Mini gardens open up a new world
To some, it's simply a shrub in a container. To others, it's an escape — a scene that takes them away from their everyday lives.
Terrariums, mini gardens enclosed in any manner of glass container, are enjoying a comeback with purists and creative types alike.
“It's about creating serenity,” says Jimmy Lohr, of greenSinner floral and garden in Lawrenceville. “You have the ability to put these on your desk and have a little escape.”
Lohr and greenSinner farmer-general Jonathan Weber teach a class each quarter at Phipps Garden Center in Mellon Park on the science — Weber's area of expertise — and design — Lohr's specialty — of terrariums. They are working on a book on the topic.
They consider the art form applicable to “any glass container that gives the plant an artificial environment to grow in.” It's common to spy a magnifying glass near terrariums to aid viewers in seeing the tiny details of the enclosed plants, mosses, even figurines.
Lohr attributes the terrarium comeback, happening for about the past three years, to décor maven Martha Stewart. Patrons of Pittsburgh Public Market in the Strip started asking about them after Stewart featured them in her magazine, Lohr says.
Terrariums offer an element of nostalgia for people whose parents and grandparents kept them in the 1970s, says Mia A. Mengucci , nursery sales manager at Pennsylvania Horticultural Society's Meadowbrook Farm in Abington, Montgomery County. They're ideal for people who don't have much time for maintenance, she says.
“Our society is so on-the-go,” Mengucci says. “This is something simple and easy. They don't take up a lot of space and require minimum care. They're green enough to make people feel happy and joyful.”
The practice is not just for the uber-crafty or the greenest of thumbs. Lohr jokes that terrarium creators who come to him upset that they've killed their plants get a free pass. The second time they come to him, they get a warning.
“The third time, I accuse them of plant murder,” he says with a laugh.
Weber does consider attempting to make a terrarium without understanding at least some of the science involved a “crime against horticulture.”
Construction is relatively simple — a layer of gravel for drainage, a layer of charcoal for filtration and fertilizer-free potting soil.
Plants that work best are those that require low to moderate light, do well in high humidity and can be easily pruned. Ferns, tradescantia, pilea, alternanthera and cryptanthus work well. Begonias and African violets are nice options for added pops of color. Club moss makes a nice ground, and ivy and creeping fig can help round out the look.
“They're not growing a lot, so they don't need a lot of energy,” Weber says. “If you keep them for a number of years, you might replace the plant or prune it. You don't want them pressing their little faces against the container.”
Options for containers are nearly limitless, ranging from tiny apothecary jars to towering vases, so long as it's clear glass — plants need light — and closed on the bottom with no drain hole. Mengucci recommends novices use containers with openings large enough for their hands to fit inside.

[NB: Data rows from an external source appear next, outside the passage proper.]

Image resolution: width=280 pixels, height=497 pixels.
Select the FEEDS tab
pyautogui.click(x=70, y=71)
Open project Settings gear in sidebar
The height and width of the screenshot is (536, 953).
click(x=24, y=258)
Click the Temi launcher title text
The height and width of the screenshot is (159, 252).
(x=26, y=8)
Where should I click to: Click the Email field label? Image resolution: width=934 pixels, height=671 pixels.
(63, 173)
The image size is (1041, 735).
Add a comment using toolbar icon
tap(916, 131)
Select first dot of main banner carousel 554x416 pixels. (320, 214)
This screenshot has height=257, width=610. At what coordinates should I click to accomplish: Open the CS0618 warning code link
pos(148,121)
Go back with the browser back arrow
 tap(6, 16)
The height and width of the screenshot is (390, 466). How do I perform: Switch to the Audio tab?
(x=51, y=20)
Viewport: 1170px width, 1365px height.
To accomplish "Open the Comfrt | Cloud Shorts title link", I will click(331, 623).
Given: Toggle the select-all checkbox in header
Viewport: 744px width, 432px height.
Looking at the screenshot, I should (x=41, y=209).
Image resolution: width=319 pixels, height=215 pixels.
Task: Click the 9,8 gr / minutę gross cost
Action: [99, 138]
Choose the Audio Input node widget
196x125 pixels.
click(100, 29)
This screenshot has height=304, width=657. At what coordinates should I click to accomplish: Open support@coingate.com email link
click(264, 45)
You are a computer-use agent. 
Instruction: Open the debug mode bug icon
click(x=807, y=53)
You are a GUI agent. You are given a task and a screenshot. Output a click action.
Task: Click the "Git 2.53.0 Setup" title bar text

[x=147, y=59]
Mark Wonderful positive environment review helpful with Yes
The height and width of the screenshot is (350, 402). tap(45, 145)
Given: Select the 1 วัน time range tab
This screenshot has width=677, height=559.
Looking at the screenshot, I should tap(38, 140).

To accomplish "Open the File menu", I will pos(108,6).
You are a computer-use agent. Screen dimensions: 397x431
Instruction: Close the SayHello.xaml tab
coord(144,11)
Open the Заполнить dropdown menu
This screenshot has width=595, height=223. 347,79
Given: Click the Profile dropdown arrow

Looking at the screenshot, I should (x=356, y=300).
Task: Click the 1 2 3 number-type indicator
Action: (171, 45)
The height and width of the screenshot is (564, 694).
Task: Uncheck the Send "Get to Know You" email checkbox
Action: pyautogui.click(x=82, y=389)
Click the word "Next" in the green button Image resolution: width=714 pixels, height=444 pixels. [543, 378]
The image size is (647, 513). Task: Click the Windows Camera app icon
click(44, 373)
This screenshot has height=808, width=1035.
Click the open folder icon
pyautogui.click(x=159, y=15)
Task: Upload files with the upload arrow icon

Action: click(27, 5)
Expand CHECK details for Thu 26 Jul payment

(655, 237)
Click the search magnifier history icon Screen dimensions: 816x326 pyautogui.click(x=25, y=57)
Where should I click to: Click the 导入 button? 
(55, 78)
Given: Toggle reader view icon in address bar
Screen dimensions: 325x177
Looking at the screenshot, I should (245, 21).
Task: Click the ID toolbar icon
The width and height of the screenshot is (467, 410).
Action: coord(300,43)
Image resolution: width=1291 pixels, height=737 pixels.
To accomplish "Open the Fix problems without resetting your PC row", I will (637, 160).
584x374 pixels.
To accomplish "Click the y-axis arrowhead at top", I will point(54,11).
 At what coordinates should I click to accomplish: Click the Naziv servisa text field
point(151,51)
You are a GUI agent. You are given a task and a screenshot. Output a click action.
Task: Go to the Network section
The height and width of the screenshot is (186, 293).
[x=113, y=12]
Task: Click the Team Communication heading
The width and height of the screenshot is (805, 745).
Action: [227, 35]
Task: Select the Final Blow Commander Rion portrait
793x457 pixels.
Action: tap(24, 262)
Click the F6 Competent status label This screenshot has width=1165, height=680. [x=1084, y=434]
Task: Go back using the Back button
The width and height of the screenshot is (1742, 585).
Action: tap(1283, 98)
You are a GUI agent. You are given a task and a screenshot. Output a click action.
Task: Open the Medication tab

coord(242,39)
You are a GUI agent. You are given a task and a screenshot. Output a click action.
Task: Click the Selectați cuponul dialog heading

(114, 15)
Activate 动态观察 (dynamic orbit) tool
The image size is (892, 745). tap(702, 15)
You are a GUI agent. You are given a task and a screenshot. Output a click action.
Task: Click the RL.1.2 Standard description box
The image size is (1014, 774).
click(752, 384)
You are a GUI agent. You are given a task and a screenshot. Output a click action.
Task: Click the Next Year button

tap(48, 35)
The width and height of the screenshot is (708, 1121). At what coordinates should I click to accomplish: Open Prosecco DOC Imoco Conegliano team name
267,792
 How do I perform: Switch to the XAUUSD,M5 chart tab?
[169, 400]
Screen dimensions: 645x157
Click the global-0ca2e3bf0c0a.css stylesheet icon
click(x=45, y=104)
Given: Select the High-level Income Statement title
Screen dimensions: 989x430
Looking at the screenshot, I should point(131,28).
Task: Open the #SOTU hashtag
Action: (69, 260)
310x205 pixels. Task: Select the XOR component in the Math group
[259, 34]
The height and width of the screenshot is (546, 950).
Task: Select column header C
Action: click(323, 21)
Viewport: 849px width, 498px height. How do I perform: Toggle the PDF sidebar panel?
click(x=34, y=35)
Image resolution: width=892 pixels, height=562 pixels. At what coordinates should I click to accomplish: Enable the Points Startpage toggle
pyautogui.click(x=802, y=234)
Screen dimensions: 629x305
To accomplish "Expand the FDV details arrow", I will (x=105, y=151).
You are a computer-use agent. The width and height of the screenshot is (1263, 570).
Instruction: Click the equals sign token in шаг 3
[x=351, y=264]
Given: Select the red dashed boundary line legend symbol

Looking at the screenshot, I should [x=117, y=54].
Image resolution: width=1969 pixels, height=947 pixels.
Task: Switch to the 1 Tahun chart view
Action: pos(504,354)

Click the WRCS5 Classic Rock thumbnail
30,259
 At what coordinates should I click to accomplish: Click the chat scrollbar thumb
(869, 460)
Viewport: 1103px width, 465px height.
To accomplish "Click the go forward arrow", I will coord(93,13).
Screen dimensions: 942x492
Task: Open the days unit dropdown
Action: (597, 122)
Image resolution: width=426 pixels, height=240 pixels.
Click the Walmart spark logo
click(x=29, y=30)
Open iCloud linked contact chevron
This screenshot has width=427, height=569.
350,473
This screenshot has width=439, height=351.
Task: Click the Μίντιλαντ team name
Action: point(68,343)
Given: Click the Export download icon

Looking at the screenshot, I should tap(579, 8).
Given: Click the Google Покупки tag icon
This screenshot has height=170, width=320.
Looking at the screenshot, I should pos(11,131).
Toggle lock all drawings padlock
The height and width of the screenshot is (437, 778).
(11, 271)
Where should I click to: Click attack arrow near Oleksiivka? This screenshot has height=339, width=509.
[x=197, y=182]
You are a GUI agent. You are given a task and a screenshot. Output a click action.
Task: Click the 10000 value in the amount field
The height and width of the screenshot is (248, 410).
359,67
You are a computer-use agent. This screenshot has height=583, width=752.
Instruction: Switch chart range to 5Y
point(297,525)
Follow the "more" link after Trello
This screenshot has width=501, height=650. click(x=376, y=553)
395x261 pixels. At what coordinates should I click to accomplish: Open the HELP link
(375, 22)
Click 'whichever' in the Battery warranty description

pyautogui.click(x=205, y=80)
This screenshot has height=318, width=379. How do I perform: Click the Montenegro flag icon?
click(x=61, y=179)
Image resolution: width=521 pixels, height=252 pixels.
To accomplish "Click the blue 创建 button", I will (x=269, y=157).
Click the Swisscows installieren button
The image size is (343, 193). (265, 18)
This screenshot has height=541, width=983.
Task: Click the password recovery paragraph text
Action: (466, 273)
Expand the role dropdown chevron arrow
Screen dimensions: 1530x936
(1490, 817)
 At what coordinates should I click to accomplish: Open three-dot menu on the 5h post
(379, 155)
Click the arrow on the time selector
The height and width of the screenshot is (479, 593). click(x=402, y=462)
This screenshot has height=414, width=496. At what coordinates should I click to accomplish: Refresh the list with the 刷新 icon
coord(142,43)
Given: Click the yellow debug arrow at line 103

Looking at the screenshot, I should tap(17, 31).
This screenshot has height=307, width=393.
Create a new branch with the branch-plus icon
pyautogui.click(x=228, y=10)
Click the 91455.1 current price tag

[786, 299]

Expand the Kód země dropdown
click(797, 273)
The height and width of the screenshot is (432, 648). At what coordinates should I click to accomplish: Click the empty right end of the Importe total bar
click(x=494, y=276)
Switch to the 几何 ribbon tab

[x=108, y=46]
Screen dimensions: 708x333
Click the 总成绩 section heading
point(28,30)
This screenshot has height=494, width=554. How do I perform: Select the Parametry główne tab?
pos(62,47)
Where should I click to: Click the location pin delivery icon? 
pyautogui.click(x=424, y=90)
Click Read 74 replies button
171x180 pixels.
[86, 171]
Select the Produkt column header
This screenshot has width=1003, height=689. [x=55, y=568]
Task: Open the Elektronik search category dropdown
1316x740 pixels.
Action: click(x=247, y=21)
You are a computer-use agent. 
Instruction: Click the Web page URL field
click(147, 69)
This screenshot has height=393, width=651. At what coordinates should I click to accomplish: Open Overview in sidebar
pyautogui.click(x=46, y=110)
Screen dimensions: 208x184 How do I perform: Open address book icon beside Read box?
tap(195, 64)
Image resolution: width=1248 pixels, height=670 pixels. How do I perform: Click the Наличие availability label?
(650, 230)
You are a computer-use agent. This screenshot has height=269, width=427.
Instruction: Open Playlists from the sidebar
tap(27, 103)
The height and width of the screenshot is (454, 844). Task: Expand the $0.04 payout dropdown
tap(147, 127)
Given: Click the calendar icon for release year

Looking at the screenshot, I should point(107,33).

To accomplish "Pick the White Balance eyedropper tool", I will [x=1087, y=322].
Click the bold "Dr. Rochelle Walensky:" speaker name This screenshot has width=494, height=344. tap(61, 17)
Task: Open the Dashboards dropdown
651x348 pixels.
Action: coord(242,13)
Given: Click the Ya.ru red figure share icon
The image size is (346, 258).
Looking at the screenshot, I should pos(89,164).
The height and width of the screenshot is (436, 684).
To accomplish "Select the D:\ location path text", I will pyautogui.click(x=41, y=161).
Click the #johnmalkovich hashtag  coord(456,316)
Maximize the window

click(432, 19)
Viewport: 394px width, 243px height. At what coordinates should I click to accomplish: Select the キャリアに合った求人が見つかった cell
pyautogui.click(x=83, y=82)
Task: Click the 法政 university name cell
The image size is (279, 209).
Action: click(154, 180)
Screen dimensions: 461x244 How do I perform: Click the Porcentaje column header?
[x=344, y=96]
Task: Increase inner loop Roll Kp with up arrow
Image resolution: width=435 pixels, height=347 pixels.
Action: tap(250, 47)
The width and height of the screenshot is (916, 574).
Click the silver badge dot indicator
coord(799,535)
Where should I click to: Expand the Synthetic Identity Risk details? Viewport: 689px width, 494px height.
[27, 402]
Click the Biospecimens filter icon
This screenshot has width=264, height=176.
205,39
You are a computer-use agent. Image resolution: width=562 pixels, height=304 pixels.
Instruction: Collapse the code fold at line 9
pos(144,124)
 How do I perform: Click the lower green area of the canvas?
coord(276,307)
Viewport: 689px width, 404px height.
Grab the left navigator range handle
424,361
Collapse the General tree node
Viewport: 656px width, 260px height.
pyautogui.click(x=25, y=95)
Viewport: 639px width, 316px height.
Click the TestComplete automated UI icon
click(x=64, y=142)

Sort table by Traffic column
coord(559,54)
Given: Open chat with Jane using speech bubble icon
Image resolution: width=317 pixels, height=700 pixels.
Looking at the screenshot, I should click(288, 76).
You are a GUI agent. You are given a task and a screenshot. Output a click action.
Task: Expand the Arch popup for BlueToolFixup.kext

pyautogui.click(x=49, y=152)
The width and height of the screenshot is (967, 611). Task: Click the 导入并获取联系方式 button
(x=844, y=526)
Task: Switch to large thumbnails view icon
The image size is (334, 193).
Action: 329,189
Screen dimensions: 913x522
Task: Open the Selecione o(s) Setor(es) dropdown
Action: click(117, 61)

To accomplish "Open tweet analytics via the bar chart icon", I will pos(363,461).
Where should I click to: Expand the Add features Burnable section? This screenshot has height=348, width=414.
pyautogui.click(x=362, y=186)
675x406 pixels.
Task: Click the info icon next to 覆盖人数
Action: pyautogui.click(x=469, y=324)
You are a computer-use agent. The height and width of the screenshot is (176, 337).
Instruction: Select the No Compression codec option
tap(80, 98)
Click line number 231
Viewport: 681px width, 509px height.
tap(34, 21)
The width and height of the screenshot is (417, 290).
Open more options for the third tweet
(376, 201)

Students at a recent Phipps class came prepared with options of all shapes and sizes – even a 20-gallon tortoise tank, brought by Becca Parker of Squirrel Hill. Parker, a postdoctoral fellow in neural engineering at the University of Pittsburgh, planned to create a woodland wonderland for her pet frog. She enjoyed the chance to flex her creativity.
“This is challenging,” she said with a laugh as she spread layers of gravel throughout her oversize canvas. “But it's a great break.”
Lohr implores creators to think about perspective:
• Where will the terrarium be displayed — on a pedestal, atop a pile of books, all alone on a table?
• Will the container be upright or turned on its side?
• How will viewers best see all the tiny details?
For a less woodland look and more whimsy, creators can use colored gravel and sand, figurines or painted pebbles. Tweezers and chopsticks serve well as tools to manipulate the tiny details.
When it comes to watering, sometimes it only takes a sprinkle. Because there is no drain hole, whatever water goes in, stays in. Too much can turn an idyllic scene into a swamp, Weber warns.
Mengucci recommends just misting the terrarium with a spray bottle. She also covers her open terrariums during chilly nights with a piece of plexiglass.
Mengucci loves watching generations of families come to the farm to select their plants and flowers for terrariums, making a new tradition and something beautiful at the same time.
“There really is no limit to what you can use,” she says.